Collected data
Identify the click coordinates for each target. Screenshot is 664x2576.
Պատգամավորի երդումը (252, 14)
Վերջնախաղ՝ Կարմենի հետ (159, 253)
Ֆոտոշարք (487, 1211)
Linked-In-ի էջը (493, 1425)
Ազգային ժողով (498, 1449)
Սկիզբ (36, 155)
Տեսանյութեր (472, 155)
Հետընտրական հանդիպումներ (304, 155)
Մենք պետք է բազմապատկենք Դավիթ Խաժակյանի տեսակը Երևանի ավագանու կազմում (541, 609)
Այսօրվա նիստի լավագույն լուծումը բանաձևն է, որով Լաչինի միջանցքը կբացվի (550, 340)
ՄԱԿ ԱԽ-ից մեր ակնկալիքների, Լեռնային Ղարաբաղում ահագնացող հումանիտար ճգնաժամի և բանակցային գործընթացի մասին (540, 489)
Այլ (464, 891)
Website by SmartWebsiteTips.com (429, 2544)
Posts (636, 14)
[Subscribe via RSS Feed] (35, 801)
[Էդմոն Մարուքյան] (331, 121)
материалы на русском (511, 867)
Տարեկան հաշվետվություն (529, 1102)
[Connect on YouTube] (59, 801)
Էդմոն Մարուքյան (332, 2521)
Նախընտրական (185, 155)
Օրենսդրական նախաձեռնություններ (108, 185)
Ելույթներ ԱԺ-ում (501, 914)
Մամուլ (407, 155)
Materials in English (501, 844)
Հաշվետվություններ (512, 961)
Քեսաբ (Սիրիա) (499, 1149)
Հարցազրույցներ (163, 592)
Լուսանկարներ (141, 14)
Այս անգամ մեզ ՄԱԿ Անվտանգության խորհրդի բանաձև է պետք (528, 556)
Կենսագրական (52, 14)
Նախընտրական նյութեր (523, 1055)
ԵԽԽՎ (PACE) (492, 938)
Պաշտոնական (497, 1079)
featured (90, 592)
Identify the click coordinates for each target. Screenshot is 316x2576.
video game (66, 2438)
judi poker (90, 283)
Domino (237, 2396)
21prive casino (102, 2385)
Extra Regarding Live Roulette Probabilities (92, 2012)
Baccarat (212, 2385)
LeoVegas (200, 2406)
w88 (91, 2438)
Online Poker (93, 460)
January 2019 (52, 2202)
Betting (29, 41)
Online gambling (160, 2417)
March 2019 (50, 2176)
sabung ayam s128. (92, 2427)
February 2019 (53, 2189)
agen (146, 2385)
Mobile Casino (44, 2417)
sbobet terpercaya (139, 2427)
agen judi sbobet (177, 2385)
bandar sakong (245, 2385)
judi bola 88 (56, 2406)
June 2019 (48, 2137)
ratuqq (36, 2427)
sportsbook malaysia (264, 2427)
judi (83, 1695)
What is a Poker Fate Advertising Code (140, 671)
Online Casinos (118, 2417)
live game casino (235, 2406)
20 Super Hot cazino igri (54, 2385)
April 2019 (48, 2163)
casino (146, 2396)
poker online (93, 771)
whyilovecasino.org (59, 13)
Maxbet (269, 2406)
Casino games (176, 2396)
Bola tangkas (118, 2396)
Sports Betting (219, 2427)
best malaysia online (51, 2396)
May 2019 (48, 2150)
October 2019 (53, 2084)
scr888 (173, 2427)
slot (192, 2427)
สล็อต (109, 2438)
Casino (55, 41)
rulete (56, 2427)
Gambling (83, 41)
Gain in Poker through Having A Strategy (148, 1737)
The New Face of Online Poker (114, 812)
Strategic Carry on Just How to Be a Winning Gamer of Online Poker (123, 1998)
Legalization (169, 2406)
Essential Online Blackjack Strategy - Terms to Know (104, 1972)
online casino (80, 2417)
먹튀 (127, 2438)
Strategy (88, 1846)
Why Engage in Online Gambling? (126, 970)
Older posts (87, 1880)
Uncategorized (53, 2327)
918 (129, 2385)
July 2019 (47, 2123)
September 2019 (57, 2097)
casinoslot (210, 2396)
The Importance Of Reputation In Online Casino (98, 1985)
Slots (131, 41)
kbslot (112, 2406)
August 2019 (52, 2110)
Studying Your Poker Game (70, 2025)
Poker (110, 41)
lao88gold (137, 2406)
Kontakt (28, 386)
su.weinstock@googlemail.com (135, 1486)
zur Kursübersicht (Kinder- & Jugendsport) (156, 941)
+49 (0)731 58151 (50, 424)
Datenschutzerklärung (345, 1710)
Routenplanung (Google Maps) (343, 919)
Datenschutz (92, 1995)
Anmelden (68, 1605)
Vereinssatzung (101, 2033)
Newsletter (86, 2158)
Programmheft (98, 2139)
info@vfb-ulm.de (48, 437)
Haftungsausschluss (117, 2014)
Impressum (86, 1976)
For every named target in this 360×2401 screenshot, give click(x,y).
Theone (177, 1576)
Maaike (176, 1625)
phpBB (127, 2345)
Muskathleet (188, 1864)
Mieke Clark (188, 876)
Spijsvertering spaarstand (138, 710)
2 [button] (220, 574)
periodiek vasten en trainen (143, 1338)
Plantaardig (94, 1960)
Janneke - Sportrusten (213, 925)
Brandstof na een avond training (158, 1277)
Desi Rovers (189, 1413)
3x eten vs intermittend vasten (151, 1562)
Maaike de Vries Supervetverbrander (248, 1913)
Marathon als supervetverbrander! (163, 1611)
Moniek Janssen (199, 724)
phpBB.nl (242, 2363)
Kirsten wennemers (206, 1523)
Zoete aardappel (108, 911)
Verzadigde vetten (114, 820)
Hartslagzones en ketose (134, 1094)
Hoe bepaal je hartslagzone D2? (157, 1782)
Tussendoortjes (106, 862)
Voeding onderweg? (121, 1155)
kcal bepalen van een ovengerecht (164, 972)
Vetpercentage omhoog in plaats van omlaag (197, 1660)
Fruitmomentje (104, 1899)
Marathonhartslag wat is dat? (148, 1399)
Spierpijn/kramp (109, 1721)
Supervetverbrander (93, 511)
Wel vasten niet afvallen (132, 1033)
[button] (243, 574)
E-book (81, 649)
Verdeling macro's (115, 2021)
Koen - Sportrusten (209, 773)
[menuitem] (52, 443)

ASSIGNMENT
Return each line above exactly.

ANSWER SECTION
Identify the click coordinates for each target. Screenshot is 664x2576.
Պատգամավորի երդումը (252, 14)
Վերջնախաղ՝ Կարմենի հետ (159, 253)
Ֆոտոշարք (487, 1211)
Linked-In-ի էջը (493, 1425)
Ազգային ժողով (498, 1449)
Սկիզբ (36, 155)
Տեսանյութեր (472, 155)
Հետընտրական հանդիպումներ (304, 155)
Մենք պետք է բազմապատկենք Դավիթ Խաժակյանի տեսակը Երևանի ավագանու կազմում (541, 609)
Այսօրվա նիստի լավագույն լուծումը բանաձևն է, որով Լաչինի միջանցքը կբացվի (550, 340)
ՄԱԿ ԱԽ-ից մեր ակնկալիքների, Լեռնային Ղարաբաղում ահագնացող հումանիտար ճգնաժամի և բանակցային գործընթացի մասին (540, 489)
Այլ (464, 891)
Website by SmartWebsiteTips.com (429, 2544)
Posts (636, 14)
[Subscribe via RSS Feed] (35, 801)
[Էդմոն Մարուքյան] (331, 121)
материалы на русском (511, 867)
Տարեկան հաշվետվություն (529, 1102)
[Connect on YouTube] (59, 801)
Էդմոն Մարուքյան (332, 2521)
Նախընտրական (185, 155)
Օրենսդրական նախաձեռնություններ (108, 185)
Ելույթներ ԱԺ-ում (501, 914)
Մամուլ (407, 155)
Materials in English (501, 844)
Հաշվետվություններ (512, 961)
Քեսաբ (Սիրիա) (499, 1149)
Հարցազրույցներ (163, 592)
Լուսանկարներ (141, 14)
Այս անգամ մեզ ՄԱԿ Անվտանգության խորհրդի բանաձև է պետք (528, 556)
Կենսագրական (52, 14)
Նախընտրական նյութեր (523, 1055)
ԵԽԽՎ (PACE) (492, 938)
Պաշտոնական (497, 1079)
featured (90, 592)
Identify the click coordinates for each target. Screenshot is 316x2576.
video game (66, 2438)
judi poker (90, 283)
Domino (237, 2396)
21prive casino (102, 2385)
Extra Regarding Live Roulette Probabilities (92, 2012)
Baccarat (212, 2385)
LeoVegas (200, 2406)
w88 (91, 2438)
Online Poker (93, 460)
January 2019 (52, 2202)
Betting (29, 41)
Online gambling (160, 2417)
March 2019 (50, 2176)
sabung ayam s128. (92, 2427)
February 2019 (53, 2189)
agen (146, 2385)
Mobile Casino (44, 2417)
sbobet terpercaya (139, 2427)
agen judi sbobet (177, 2385)
bandar sakong (245, 2385)
judi bola 88 (56, 2406)
June 2019 (48, 2137)
ratuqq (36, 2427)
sportsbook malaysia (264, 2427)
judi (83, 1695)
What is a Poker Fate Advertising Code (140, 671)
Online Casinos (118, 2417)
live game casino (235, 2406)
20 Super Hot cazino igri (54, 2385)
April 2019 (48, 2163)
casino (146, 2396)
poker online (93, 771)
whyilovecasino.org (59, 13)
Maxbet (269, 2406)
Casino games (176, 2396)
Bola tangkas (118, 2396)
Sports Betting (219, 2427)
best malaysia online (51, 2396)
May 2019 (48, 2150)
October 2019 (53, 2084)
scr888 (173, 2427)
slot (192, 2427)
สล็อต (109, 2438)
Casino (55, 41)
rulete (56, 2427)
Gambling (83, 41)
Gain in Poker through Having A Strategy (148, 1737)
The New Face of Online Poker (114, 812)
Strategic Carry on Just How to Be a Winning Gamer of Online Poker (123, 1998)
Legalization (169, 2406)
Essential Online Blackjack Strategy - Terms to Know (104, 1972)
online casino (80, 2417)
먹튀 (127, 2438)
Strategy (88, 1846)
Why Engage in Online Gambling? (126, 970)
Older posts (87, 1880)
Uncategorized (53, 2327)
918 (129, 2385)
July 2019 (47, 2123)
September 2019 (57, 2097)
casinoslot (210, 2396)
The Importance Of Reputation In Online Casino (98, 1985)
Slots (131, 41)
kbslot (112, 2406)
August 2019 (52, 2110)
Studying Your Poker Game (70, 2025)
Poker (110, 41)
lao88gold (137, 2406)
Kontakt (28, 386)
su.weinstock@googlemail.com (135, 1486)
zur Kursübersicht (Kinder- & Jugendsport) (156, 941)
+49 (0)731 58151 (50, 424)
Datenschutzerklärung (345, 1710)
Routenplanung (Google Maps) (343, 919)
Datenschutz (92, 1995)
Anmelden (68, 1605)
Vereinssatzung (101, 2033)
Newsletter (86, 2158)
Programmheft (98, 2139)
info@vfb-ulm.de (48, 437)
Haftungsausschluss (117, 2014)
Impressum (86, 1976)
For every named target in this 360×2401 screenshot, give click(x,y).
Theone (177, 1576)
Maaike (176, 1625)
phpBB (127, 2345)
Muskathleet (188, 1864)
Mieke Clark (188, 876)
Spijsvertering spaarstand (138, 710)
2 [button] (220, 574)
periodiek vasten en trainen (143, 1338)
Plantaardig (94, 1960)
Janneke - Sportrusten (213, 925)
Brandstof na een avond training (158, 1277)
Desi Rovers (189, 1413)
3x eten vs intermittend vasten (151, 1562)
Maaike de Vries Supervetverbrander (248, 1913)
Marathon als supervetverbrander! (163, 1611)
Moniek Janssen (199, 724)
phpBB.nl (242, 2363)
Kirsten wennemers (206, 1523)
Zoete aardappel (108, 911)
Verzadigde vetten (114, 820)
Hartslagzones en ketose (134, 1094)
Hoe bepaal je hartslagzone D2? (157, 1782)
Tussendoortjes (106, 862)
Voeding onderweg? (121, 1155)
kcal bepalen van een ovengerecht (164, 972)
Vetpercentage omhoog in plaats van omlaag (197, 1660)
Fruitmomentje (104, 1899)
Marathonhartslag wat is dat? (148, 1399)
Spierpijn/kramp (109, 1721)
Supervetverbrander (93, 511)
Wel vasten niet afvallen (132, 1033)
[button] (243, 574)
E-book (81, 649)
Verdeling macro's (115, 2021)
Koen - Sportrusten (209, 773)
[menuitem] (52, 443)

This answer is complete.